UNION OF INDIA Vs. CAREWS PHARMACEUTICALS

JUDGEMENT

(1.) This was an appeal from an order dated June 26, 1992. The writ petitioners, who were the respondents in this appeal, were manufacturers of 'combiflam' tablets since 1984. Admittedly, the formulation of such tablets included two bulk drugs, being 'paracetamol' and 'ibuprofan'. In 1985 it came to the notice of the concerned authorities that the sales turnover of combiflam tablets exceeded Rs. 50 lac, and according to them, the respondent No.1 became liable to obtain approval of the concerned authorities, regarding the fixation of the minimum retail price for the sale of the combiflam tablets.

(2.) The writ petitioners had contended, that M/s. Carews Pharmaceuticals Ltd. the respondent No.1, hereinafter referred to as "the company", was a lawfully registered owner of the trade mark "combiflam", and that it had been marketing the product under its trade name, independently and entirely on its own, as a small scale unit. The company, it was contended, was consequently entitled to be exempted from obtaining approval of the concerned authorities as regards the fixation of the minimum price of the product. Such exemption, according to the respondents had been allowed under the provisions contained in the Notification dated July 21, 1988, issued by the Ministry of Industries, Department of Chemicals and Petro Chemicals. It was their case, that the Notification dated July 21, 1988 had been made upon the promulgation of a new set of rules, stipulated under the Drugs (Prices Control) Order 1987, which came into effect on August 26, 1987. I shall refer to the Drugs (Prices Control) Order, 1987 as DPCO for short, in this judgment. It was submitted by counsel for the respondents that in accordance with sub-clause (iii), in relation to formulations of drugs, as specified in Category II of the Third Schedule of the Drugs (Prices Control) Order, 1987, the company had duly furnished the necessary declaration, and had claimed that the company was exempted from the operation of any of the provisions of the DPCO, 1987 in so far as they related to the specified formulations of drugs.
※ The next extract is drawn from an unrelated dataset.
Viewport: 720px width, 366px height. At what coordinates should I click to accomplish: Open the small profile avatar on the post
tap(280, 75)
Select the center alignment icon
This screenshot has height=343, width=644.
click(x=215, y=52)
According to the petitioners, for the purpose of marketing facilities and quick payment, there were certain arrangements with Roussel India Limited, and that prices were to be agreed from time to time between them.
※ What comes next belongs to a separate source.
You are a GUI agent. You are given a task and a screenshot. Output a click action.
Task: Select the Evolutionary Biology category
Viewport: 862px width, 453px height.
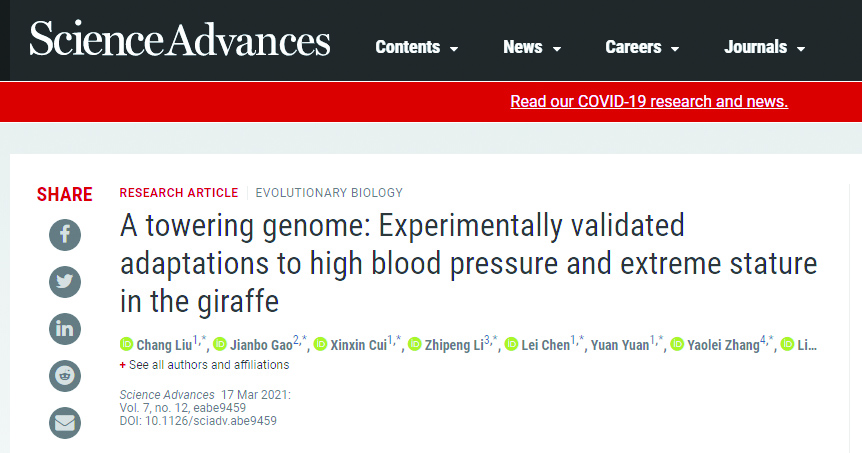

(3.) It was argued, by counsel for the appellants, that in addition to the liability of the respondents for failure to obtain price approval as their sales turnover had crossed the sum of Rs.50 lac, they were in deliberate violation of the provisions of the Drugs (Prices Control) Order dated 1979 as 1987. He submitted that an order dated December 12, 1988, had been issued by the concerned authorities on the basis that the respondents had been marketing their product combiflam without the necessary price approval, and directed the company to show cause as to why action should not be taken against it. According to the appellants, at the time of the publication of the said Notification dated 21st July, 1988 and also at the time of the submission of the Declaration on 22nd August, 1988 'paracetamol' was specified as Category I and 'ibuprofan' as Category II bulk drugs. Combiflam tablets, therefore, according to them, contained bulk drugs specified in both Categories I & II, and in terms of the proviso to paragraph 7(b) of the Drugs (Prices Control) Order, 1987 the formulation would be regarded as being a Category I drug, and consequently the company was not entitled to the exemption from obtaining the approval of the minimum retail price.